If so, in its audio setup menu, set the HDMI audio to 'Bitstream'.
And choose the appropriate audio soundtrack from the Blu-ray disc (i.e., Dolby TrueHD or DTS-HD MA).
And just make sure that from your Pioneer VSX-918V-K receiver you choose the right audio mode.

Try it and let me know.

Cheers, 
Bob


----------



## ODog4523 (Jan 6, 2009)

Lordoftherings said:


> First, do you mean the Samsung BD-P2550 Blu-ray disc player?
> 
> If so, in its audio setup menu, set the HDMI audio to 'Bitstream'.
> And choose the appropriate audio soundtrack from the Blu-ray disc (i.e., Dolby TrueHD or DTS-HD MA).
> ...


The player is SONY BDP-(letter "s")550 (sorry I have Samsung on the brain because of my new TV!). The Pioneer doesn't support TrueHD or Master Audio. That reciever seems to be have pretty basic menu options, mainly relating to connections and speaker levels. What sort of audio mode should I be looking for? Any idea where?


----------



## Lordoftherings (Feb 8, 2009)

ODog4523 said:


> The player is SONY BDP-(letter "s")550 (sorry I have Samsung on the brain because of my new TV!). The Pioneer doesn't support TrueHD or Master Audio. That reciever seems to be have pretty basic menu options, mainly relating to connections and speaker levels. What sort of audio mode should I be looking for? Any idea where?


Hi Owen,

Ah, all right, Sony BDP-S550 it is. 

And you're right, the Pioneer VSX-918V does not in fact support the new audio codecs.
That means you will get Multichannel LPCM from your front panel display, which is perfectly fine, as it is uncompressed high resolution audio as well. Your receiver still have HDMI version 1.3, but no internal decoders for Dolby TrueHD and DTS-HD MA, but will reproduce these through LPCM, which is the same.
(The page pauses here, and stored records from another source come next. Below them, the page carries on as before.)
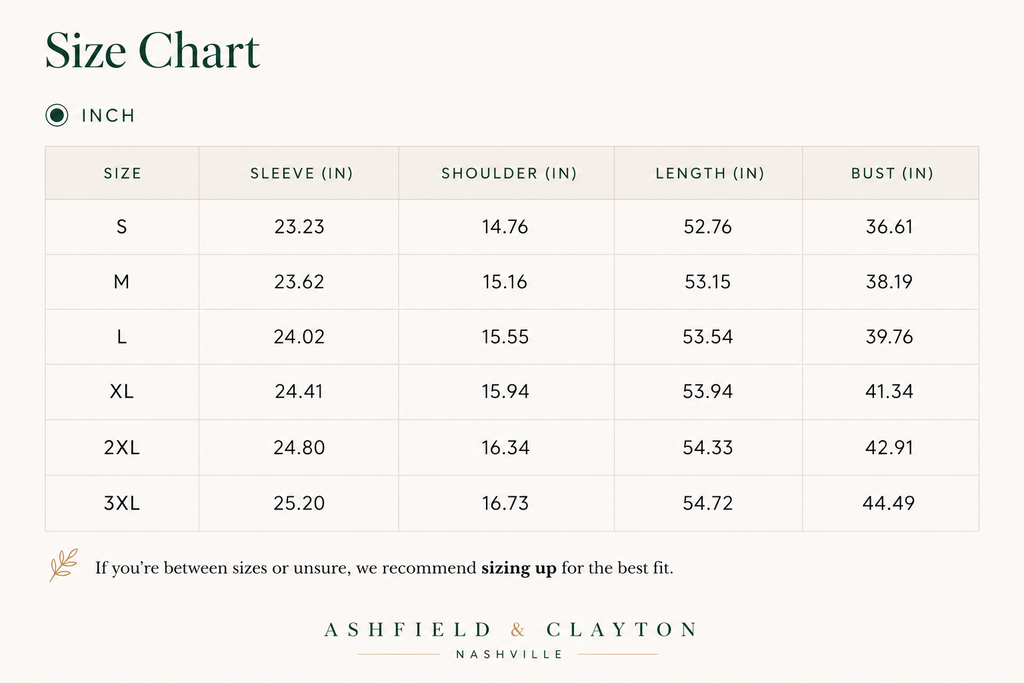Click the NASHVILLE text under the logo

509,654
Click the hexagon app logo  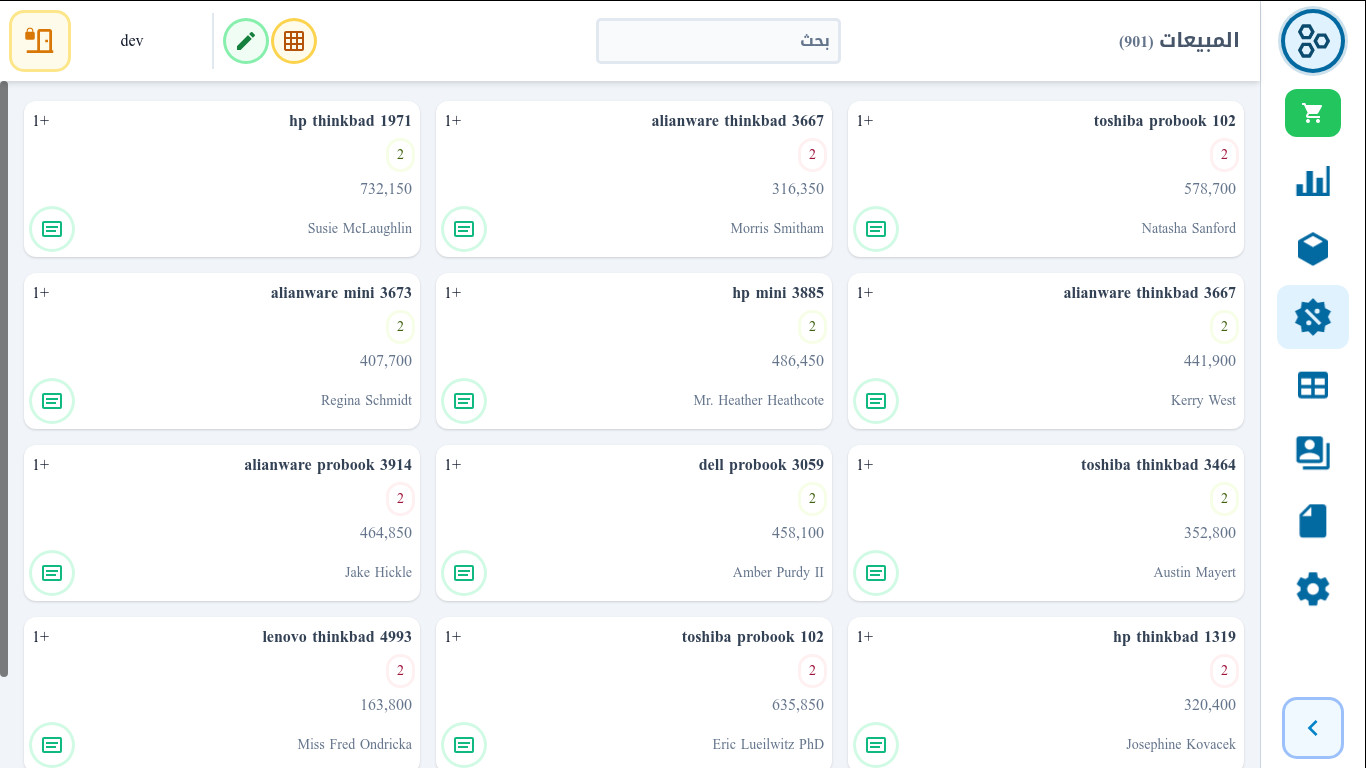[x=1312, y=41]
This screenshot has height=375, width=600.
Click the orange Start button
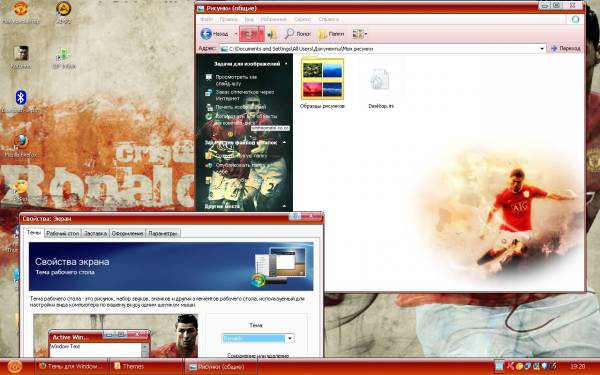click(15, 367)
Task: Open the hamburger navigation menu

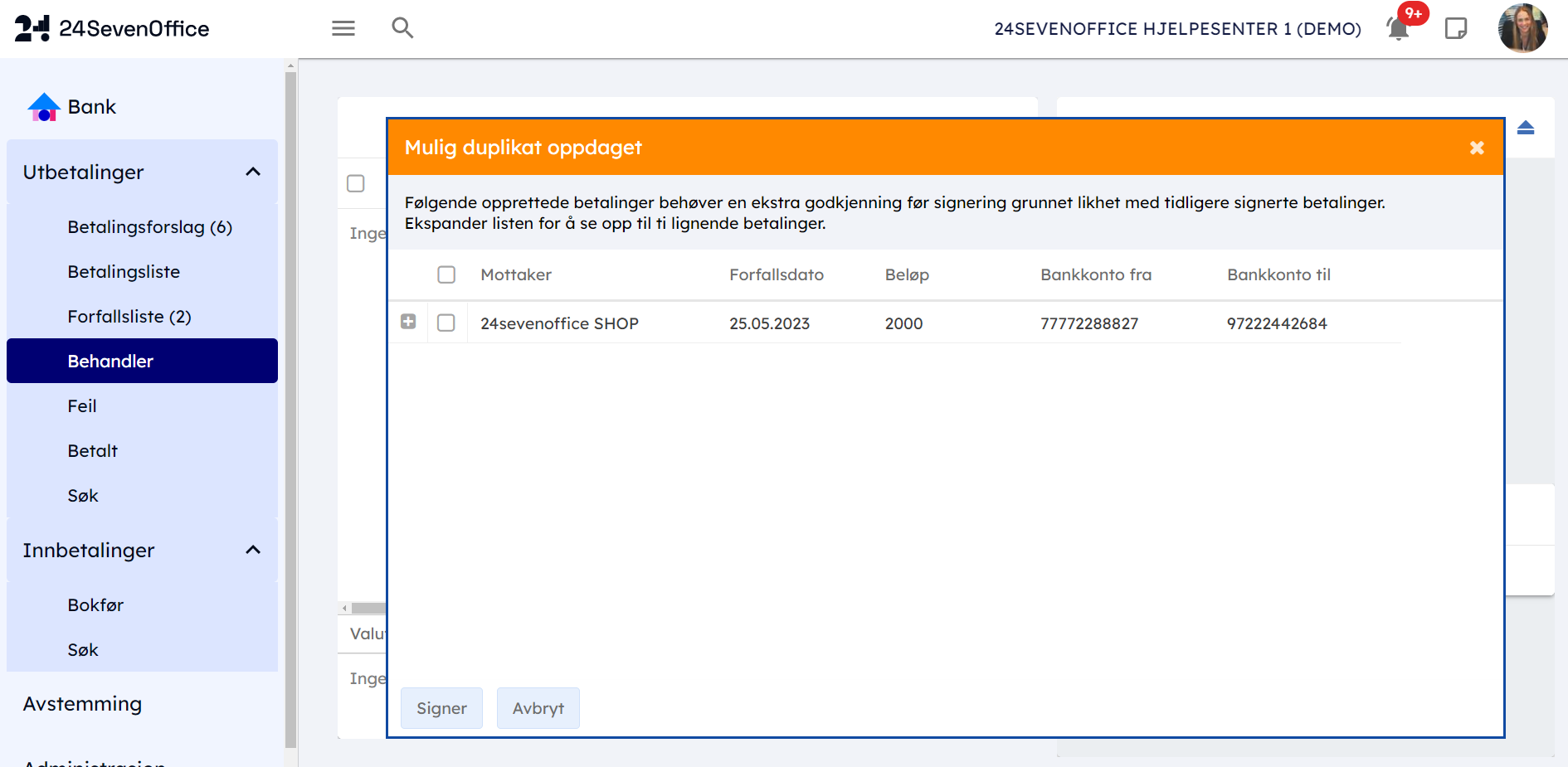Action: (x=343, y=28)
Your Sony Blu-ray player does have these high res audio decoders built in, and will output them as Multichannel LPCM though its HDMI output, then to your Receiver's HDMI input.

Just set everything according to this. I'll be back for more details...

* OK, I'm back.
~ On your Pioneer VSX-918V receiver menu setup, assign the HDMI input to the corresponding source (Sony BDP-S550), from "ASSIGNING THE HDMI INPUTS" on page 65 in your manual.
~ Then, press SIGNAL SEL (Signal Select), on your remote or receiver's button front panel to select the audio input signal, from page 36 in your manual. So, the right audio mode here for you is "AUTO SURROUND", from the Auto/Direct button that switches between Auto and Stream modes, from page 30 in your manual.

~ Now, on your Sony BDP-S550 HDMI audio out menu setup, set the HDMI audio output to "Multichannel LPCM".

~ On the Blu-ray disc, make sure you select the high res. audio soundtrack, from the disc audio menu setup.

))) Your Pioneer 918 accept a high-resolution PCM audio signal from your Sony Blu-rat player that does its own internal decoding of Dolby TrueHD & DTS-HD MA. You will still get the full benefit of these high res. audio codecs through Multichannel Linear PCM in your 918 receiver. 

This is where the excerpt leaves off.